▶ **Exercise goal**: Make an exact copy of the listing below.

▶ **Material supplied**:
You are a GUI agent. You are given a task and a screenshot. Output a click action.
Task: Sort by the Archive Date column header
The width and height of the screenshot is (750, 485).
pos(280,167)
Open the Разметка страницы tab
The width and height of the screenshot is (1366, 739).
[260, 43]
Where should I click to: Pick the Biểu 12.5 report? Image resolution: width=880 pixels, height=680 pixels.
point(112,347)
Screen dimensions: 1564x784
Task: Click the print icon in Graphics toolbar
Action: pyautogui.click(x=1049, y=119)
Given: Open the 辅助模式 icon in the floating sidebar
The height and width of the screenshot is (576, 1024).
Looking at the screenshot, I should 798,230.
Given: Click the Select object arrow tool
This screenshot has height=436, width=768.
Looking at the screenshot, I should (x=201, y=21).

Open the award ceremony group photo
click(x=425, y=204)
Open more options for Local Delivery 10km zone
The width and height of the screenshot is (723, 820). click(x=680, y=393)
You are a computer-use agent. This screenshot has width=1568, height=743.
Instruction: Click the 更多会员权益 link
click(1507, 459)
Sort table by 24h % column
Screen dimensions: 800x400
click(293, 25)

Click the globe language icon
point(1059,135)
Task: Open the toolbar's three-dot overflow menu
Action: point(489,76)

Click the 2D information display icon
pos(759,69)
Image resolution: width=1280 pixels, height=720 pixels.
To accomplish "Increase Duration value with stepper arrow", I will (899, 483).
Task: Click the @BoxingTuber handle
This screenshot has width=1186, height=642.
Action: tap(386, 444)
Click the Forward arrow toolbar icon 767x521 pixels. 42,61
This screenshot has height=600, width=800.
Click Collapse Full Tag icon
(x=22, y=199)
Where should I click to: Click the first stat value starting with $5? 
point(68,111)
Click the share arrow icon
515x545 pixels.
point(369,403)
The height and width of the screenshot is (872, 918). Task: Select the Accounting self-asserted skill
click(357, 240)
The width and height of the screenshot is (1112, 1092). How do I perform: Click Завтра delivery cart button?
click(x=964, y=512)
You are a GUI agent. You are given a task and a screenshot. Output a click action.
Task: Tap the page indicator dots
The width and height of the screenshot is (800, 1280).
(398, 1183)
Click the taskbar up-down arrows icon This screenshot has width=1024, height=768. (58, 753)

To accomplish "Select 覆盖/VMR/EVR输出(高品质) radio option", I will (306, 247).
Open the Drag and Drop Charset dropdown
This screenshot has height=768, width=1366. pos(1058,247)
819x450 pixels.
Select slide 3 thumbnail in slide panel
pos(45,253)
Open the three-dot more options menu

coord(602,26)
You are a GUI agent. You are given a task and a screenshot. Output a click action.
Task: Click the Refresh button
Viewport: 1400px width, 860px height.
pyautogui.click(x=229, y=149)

▶ **Written response**:
You are a GUI agent. You are given a task and a screenshot. Output a click action.
Task: Sort by the Archive Date column header
The width and height of the screenshot is (750, 485).
pos(280,167)
Open the Разметка страницы tab
The width and height of the screenshot is (1366, 739).
[260, 43]
Where should I click to: Pick the Biểu 12.5 report? Image resolution: width=880 pixels, height=680 pixels.
point(112,347)
Screen dimensions: 1564x784
Task: Click the print icon in Graphics toolbar
Action: pyautogui.click(x=1049, y=119)
Given: Open the 辅助模式 icon in the floating sidebar
The height and width of the screenshot is (576, 1024).
Looking at the screenshot, I should 798,230.
Given: Click the Select object arrow tool
This screenshot has height=436, width=768.
Looking at the screenshot, I should (x=201, y=21).

Open the award ceremony group photo
click(x=425, y=204)
Open more options for Local Delivery 10km zone
The width and height of the screenshot is (723, 820). click(x=680, y=393)
You are a computer-use agent. This screenshot has width=1568, height=743.
Instruction: Click the 更多会员权益 link
click(1507, 459)
Sort table by 24h % column
Screen dimensions: 800x400
click(293, 25)

Click the globe language icon
point(1059,135)
Task: Open the toolbar's three-dot overflow menu
Action: point(489,76)

Click the 2D information display icon
pos(759,69)
Image resolution: width=1280 pixels, height=720 pixels.
To accomplish "Increase Duration value with stepper arrow", I will (899, 483).
Task: Click the @BoxingTuber handle
This screenshot has width=1186, height=642.
Action: tap(386, 444)
Click the Forward arrow toolbar icon 767x521 pixels. 42,61
This screenshot has height=600, width=800.
Click Collapse Full Tag icon
(x=22, y=199)
Where should I click to: Click the first stat value starting with $5? 
point(68,111)
Click the share arrow icon
515x545 pixels.
point(369,403)
The height and width of the screenshot is (872, 918). Task: Select the Accounting self-asserted skill
click(357, 240)
The width and height of the screenshot is (1112, 1092). How do I perform: Click Завтра delivery cart button?
click(x=964, y=512)
You are a GUI agent. You are given a task and a screenshot. Output a click action.
Task: Tap the page indicator dots
The width and height of the screenshot is (800, 1280).
(398, 1183)
Click the taskbar up-down arrows icon This screenshot has width=1024, height=768. (58, 753)

To accomplish "Select 覆盖/VMR/EVR输出(高品质) radio option", I will (306, 247).
Open the Drag and Drop Charset dropdown
This screenshot has height=768, width=1366. pos(1058,247)
819x450 pixels.
Select slide 3 thumbnail in slide panel
pos(45,253)
Open the three-dot more options menu

coord(602,26)
You are a GUI agent. You are given a task and a screenshot. Output a click action.
Task: Click the Refresh button
Viewport: 1400px width, 860px height.
pyautogui.click(x=229, y=149)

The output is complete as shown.